Problem: Give the entries from the line containing "This screenshot has width=1518, height=775." through the line containing "will click(65, 143)." as a numbered list, leaving out any blank lines.

Supplied information:
+++

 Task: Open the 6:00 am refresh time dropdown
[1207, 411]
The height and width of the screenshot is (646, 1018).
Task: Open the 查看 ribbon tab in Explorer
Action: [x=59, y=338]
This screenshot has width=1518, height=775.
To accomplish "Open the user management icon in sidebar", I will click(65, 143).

+++

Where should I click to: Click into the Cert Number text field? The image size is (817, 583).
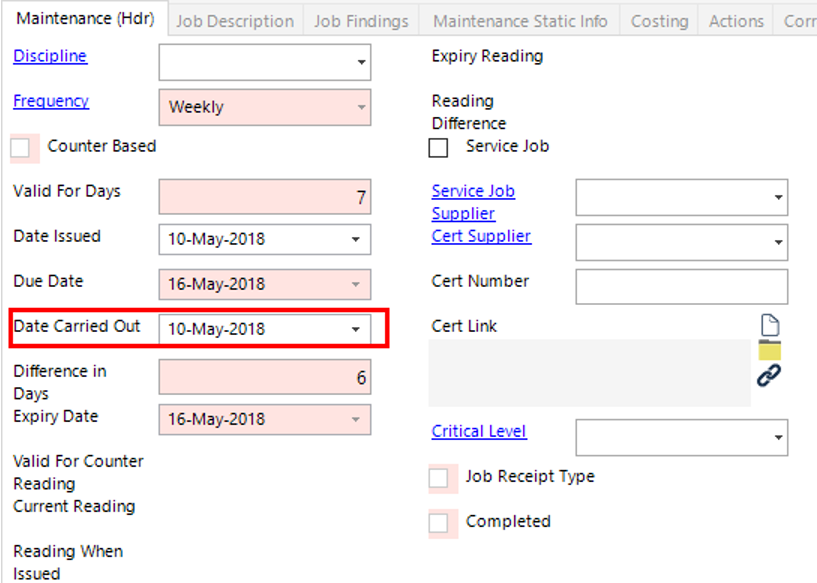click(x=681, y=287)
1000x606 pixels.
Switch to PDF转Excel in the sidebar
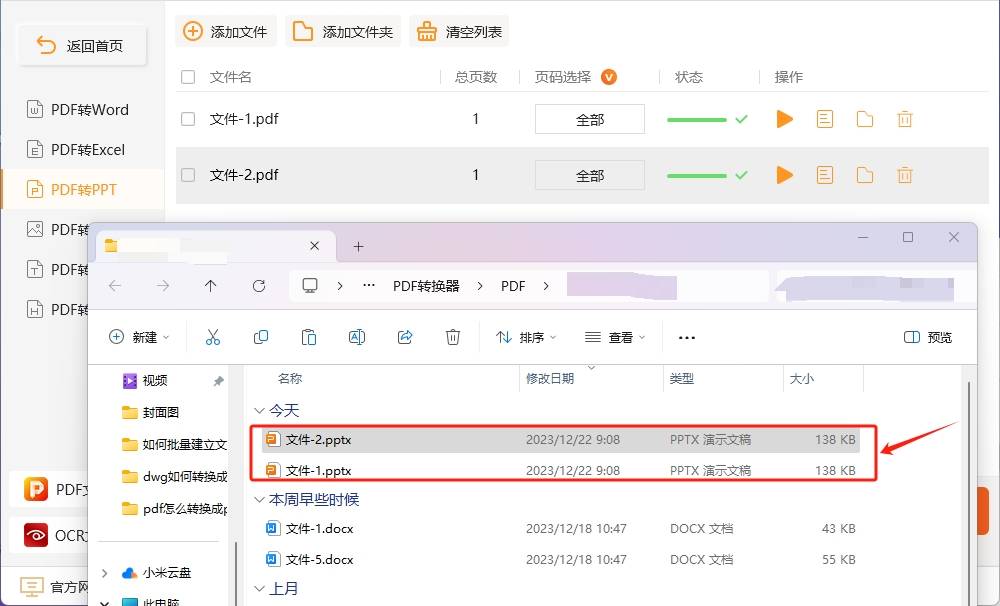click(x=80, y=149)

+++

Solution for this problem:
1. This screenshot has width=1518, height=775.
2. To accomplish "Open the user management icon in sidebar", I will click(65, 143).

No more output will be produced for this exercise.